In 1870 Mr Peter Decent was living in what is now 15 Sandwich Road, Eythorne. In this year he purchased two parcels of land from the estate of the late John Ladd, landlord of the Crown Inn. These parcels of land became numbers 17 (Woodbine Cottage) and 21 (Industria, also known as Beehive Cottage) Sandwich Road in due time.
Peter was born in 1808 in Brixham and was a Cinque Ports Trinity House Pilot and, as such, a high-status seaman. The Pilots were officially licensed and self-employed. To achieve a licence, pilots had to be knowledgeable seamen, able to guide any ship through the Downs and the notorious Goodwin Sands and able to navigate to the Thames, Medway and any channel port. It was usually required that a candidate had had at least seven years at sea as a master mariner, thus most pilots were at least twenty-eight years old when licensed. Peter joined in 1837 and was hence relatively young at 26. After 1852 the rule became that all pilots had to have had at least five-years service as a master mariner, but be under the age of thirty-five.
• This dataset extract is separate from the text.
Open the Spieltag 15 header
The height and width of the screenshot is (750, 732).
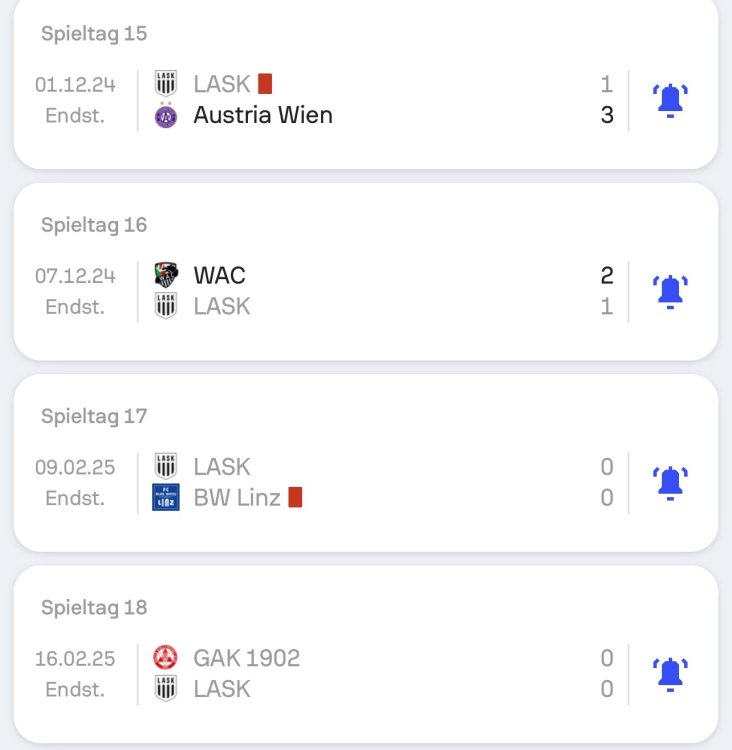[94, 33]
Peter was still very active in the early 1870s and the census of 1871 shows him, aged 63, lodging in the Victory Tavern, 53 High Street, Strood along with another Dover Pilot, (transcribed as “Benj W Sackedd), aged 65, born Isle of Thanet, presumably to carry out piloting duties on the Medway and Thames, possibly concerning the Naval Dockyard at Chatham.
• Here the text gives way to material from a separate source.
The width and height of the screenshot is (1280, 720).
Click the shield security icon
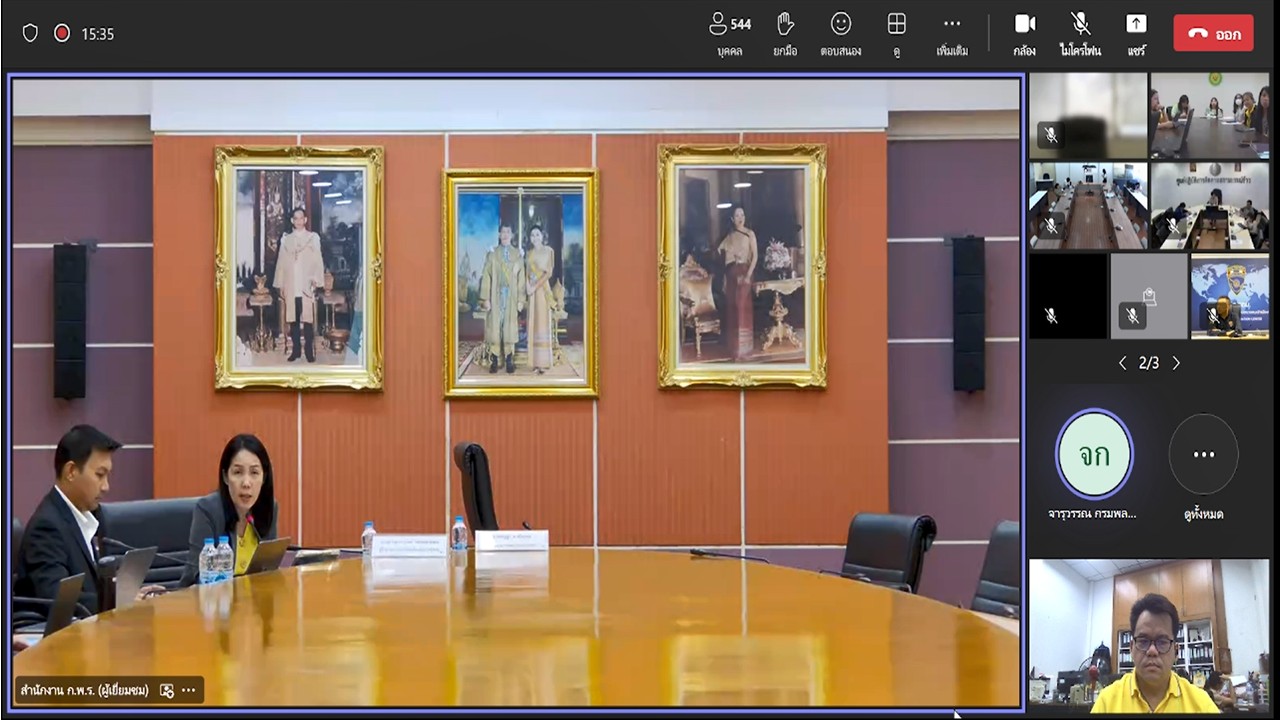click(30, 33)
His wife Anne (nee Fox, born 1807 in Dover) died in 1865 and they had 13 children together. Alas, four died young. In 1879 he was the longest serving pilot in Dover. He died, aged 81, in 1889 and is buried with his wife in Cowgate Cemetery in Dover. Anne is the first name on the gravestone and beneath her name is engraved the touching phrase “The affectionate wife of Peter Decent”. The house Peter Decent was living in when he died continued to be occupied by his descendants afterwards, firstly by his daughter Caroline Decent and her husband William H Norman and then the Norman family, at least until 1914. It seemed to have been named Prospect Villas at one time during this period and The Manse later.